Each line of the records below needs repeating exactly. Skip the pictures.

### Record set ###

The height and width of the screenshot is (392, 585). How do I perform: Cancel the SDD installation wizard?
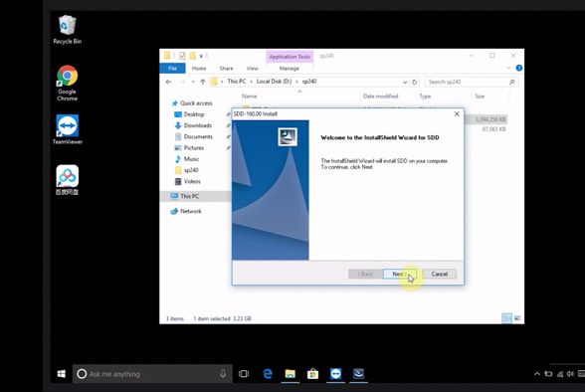[x=439, y=274]
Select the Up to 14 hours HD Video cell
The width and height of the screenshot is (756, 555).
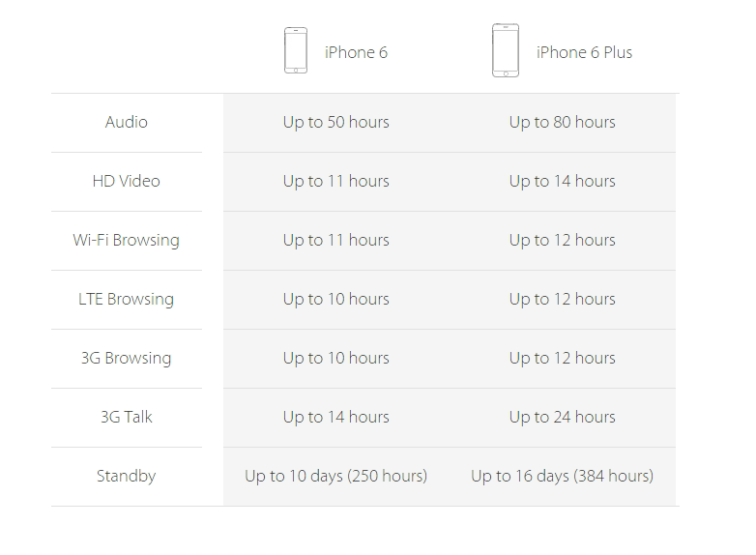click(x=563, y=181)
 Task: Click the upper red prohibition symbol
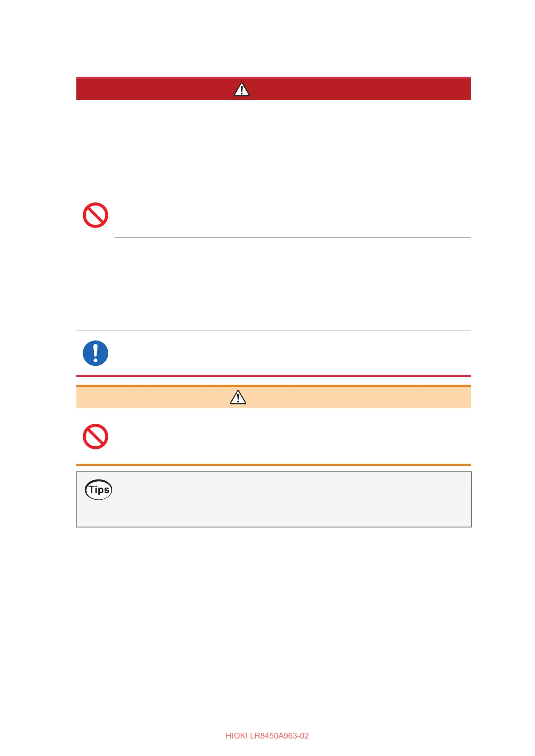95,215
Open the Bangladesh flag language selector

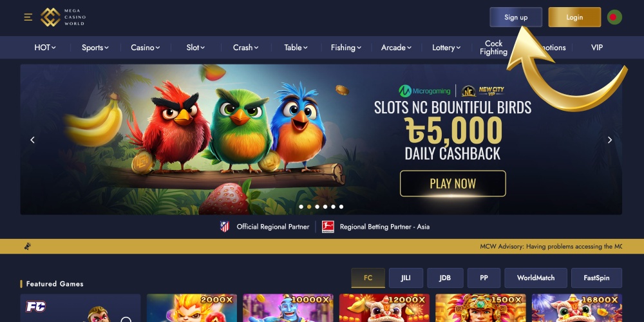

###

Written solution -
The height and width of the screenshot is (392, 585). How do I perform: Cancel the SDD installation wizard?
[x=439, y=274]
Select the Up to 14 hours HD Video cell
The width and height of the screenshot is (756, 555).
click(x=563, y=181)
 Task: Click the upper red prohibition symbol
95,215
Open the Bangladesh flag language selector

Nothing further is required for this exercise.